Saturday, December 31, 2016

It is a Southern tradition to have black-eyed peas to usher in the New Year. My grandmother was originally from the hills of Tennessee and moved to southeast Missouri as a young girl.  Everyone I know that grew up in southeast Missouri has 'em on New Year's Day.  

History of black-eyed peas
Black-eyed peas were first domesticated in West Africa and widely grown in Asia.  The "good luck" traditions of eating black-eyed peas for the New Year go as far back as Babylonian times (2500 years ago).  The tradition then was to have bottle gourd, leeks, black-eyed peas, beets, spinach, and dates as they were all symbols of good luck.

This Jewish tradition was brought to the southern US in the 1700’s.  Today, the good luck Southern meal includes peas for prosperity, mustard greens for money, and pork for moving forward.  Cornbread is also part of the meal, but just for its sweet goodness.
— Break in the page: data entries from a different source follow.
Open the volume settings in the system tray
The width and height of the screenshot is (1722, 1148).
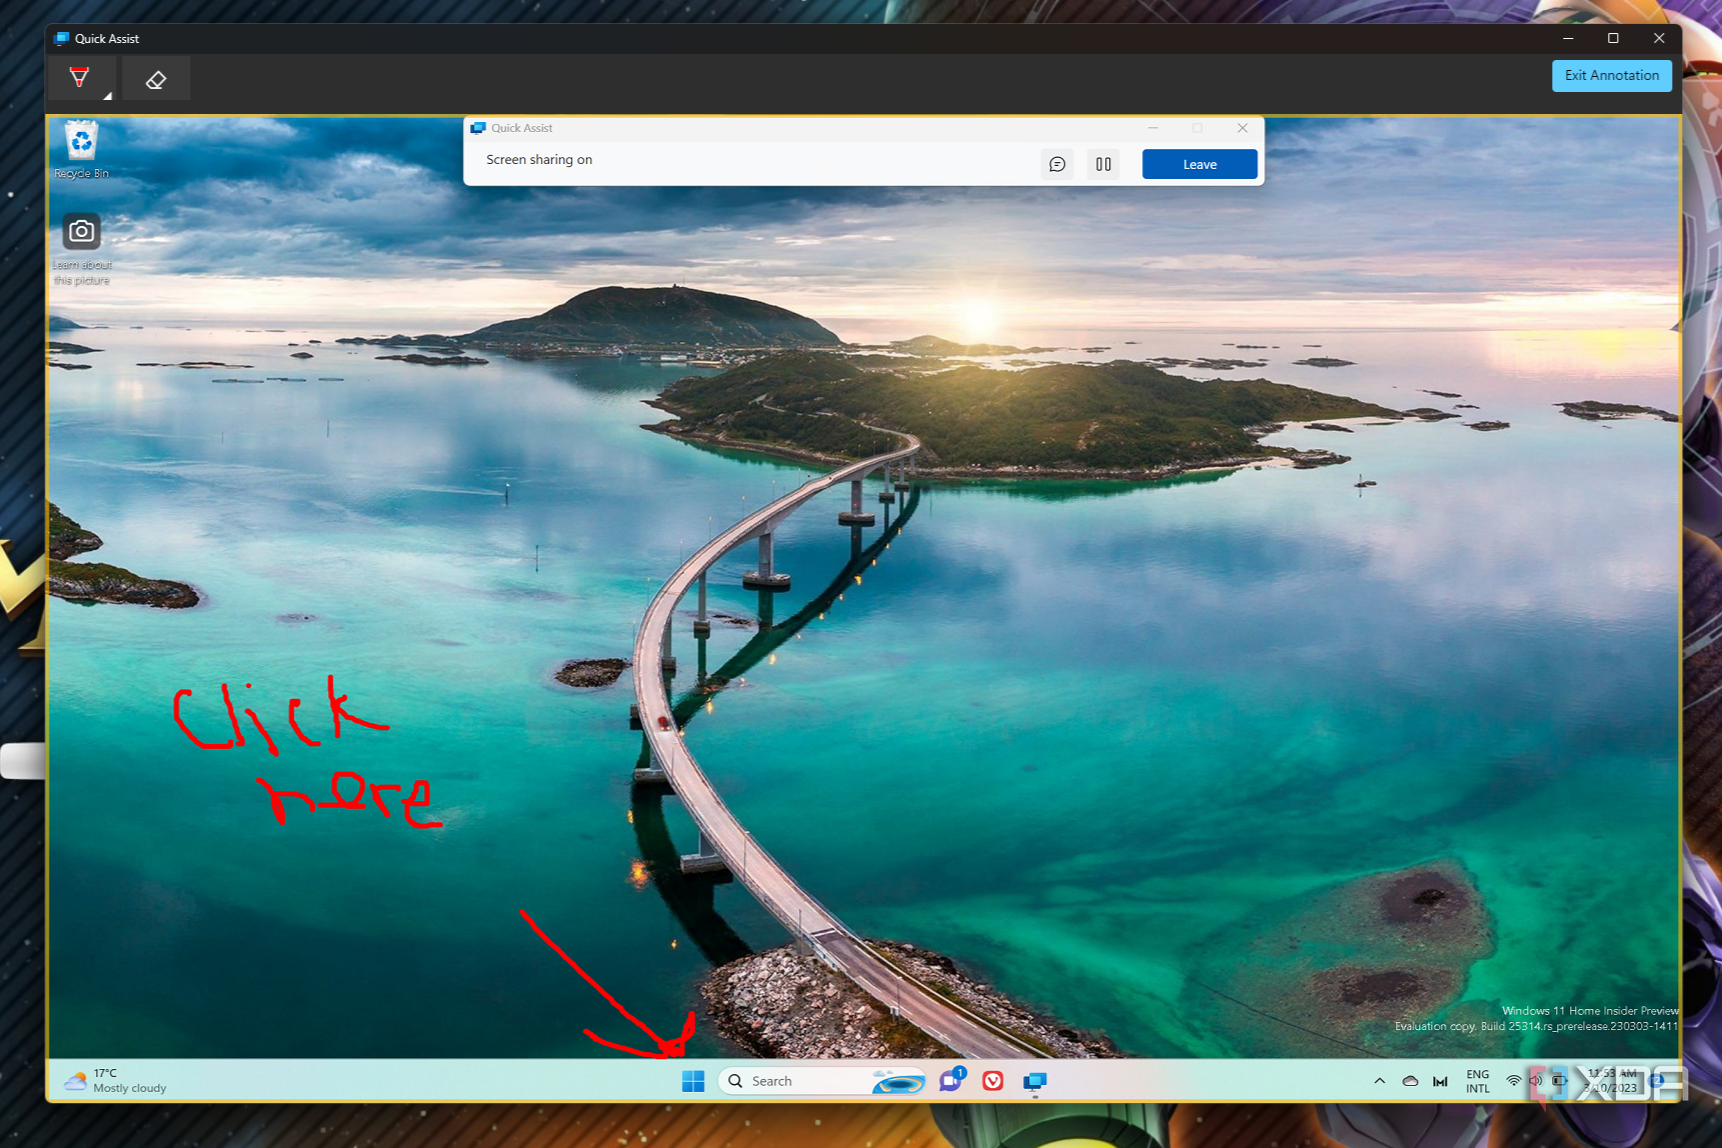tap(1536, 1081)
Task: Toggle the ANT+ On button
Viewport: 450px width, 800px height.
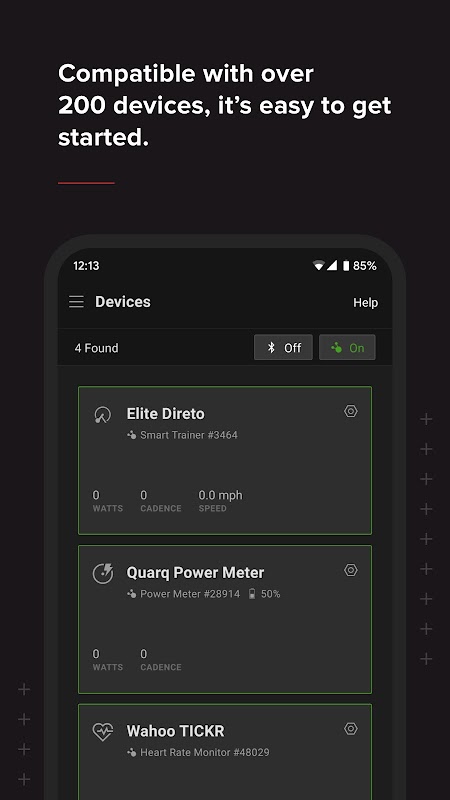Action: click(x=347, y=347)
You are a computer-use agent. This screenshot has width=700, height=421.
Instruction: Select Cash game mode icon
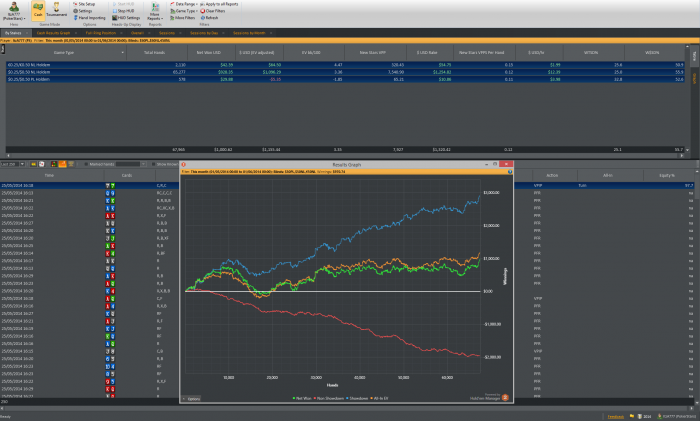[36, 11]
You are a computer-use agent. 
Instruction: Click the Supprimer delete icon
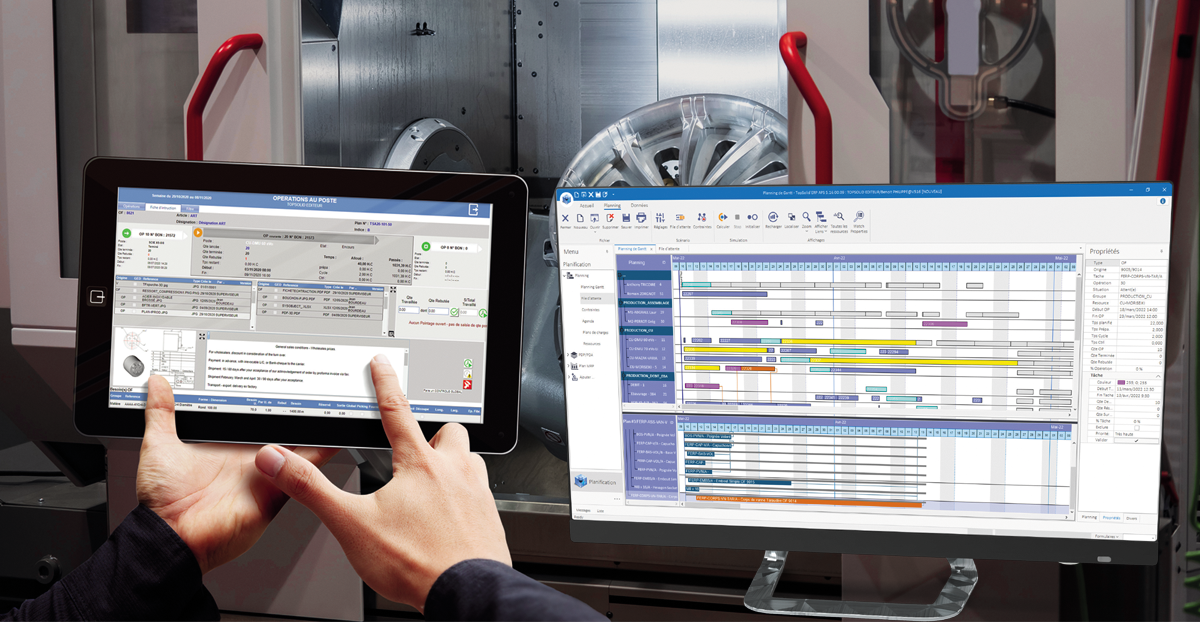pyautogui.click(x=609, y=218)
George Washington Carver encouraged the planting of black-eyed peas because they fertilized the soil, are nutritious and very affordable.  Black-eyes peas are chock full of nutrition.  They contain protein, calcium, vitamin A, folate, magnesium, iron, phosphorous, manganese, and lots of fiber.  black eyed peas nutritional info

Recipe for your good luck peas
To cook black-eyed peas, I add some ham and diced onion and simmer in chicken broth.  I simmer until tender.  You can add vinegar or some hot peppers for a different taste.  If using your own homegrown beans, here are tips for using dried beans Use dry beans instead of canned

Growing your own "peas"
Black-eyed peas are a subspecies of the cowpea and is also known by the name of goat pea.  They are not actually a pea at all, but a bean.  Black-eyed peas are a warm season crop that is not susceptible to pests or disease.  Beans should be planted after all danger of frost has passed and the soil is warm.  They are very drought tolerant so little watering is needed.  I start my beans indoors in April and set out around Memorial Day.

If using just for fertilizing the garden soil, legumes (peas and beans) should be cut before they start producing pods as the production of the seed pods use up a lot of the nitrogen fixed in the roots.  Even if growing to eat, leave the roots when removing the vines at the end of the season.  Those nodules you see on the roots are stored nitrogen.  To increase the nitrogen in the roots, an inoculant of rhizobial bacteria should be coated on the seed at planting.  You can mix a little syrup (1-10) with water to dampen the seed before dusting with the inoculant.  This will greatly increase your harvest.

A side benefit of growing black-eyed peas is that the flowers produce copious amounts of nectar for pollinators, like bees.  Be sure to not use any pesticides on your black-eyed peas as they will kill the bees, too.  Natural, organic pest strategies and how to make your own bug sprays

For fresh peas, you harvest the beans when the peas have just begun to swell in the pod and are 2-3" long.  After harvesting, simply shell the peas into a freezer bag (don’t forget to label with type and date).  By harvesting the fresh peas, it will encourage more pods to be formed, giving you a larger harvest.

For dried beans, wait until the pods have dried completely on the plant.  Pick the pods and shell.  I use a quart jar to store my dried beans until needed.  When ready to use, rinse the beans then boil on low until tender with 4 cups of water to 1 cup of beans.  The time needed will depend on the age of the dried bean.  The older the bean, typically the longer it takes.  You can also soak over night to reduce cooking time.

For more on growing beans, Legumes-peas for spring, beans for summer.  For more on growing collards, Collards and kale in your garden.  For preserving, Freezing the extras for winter

Try some good luck food for your New Year's!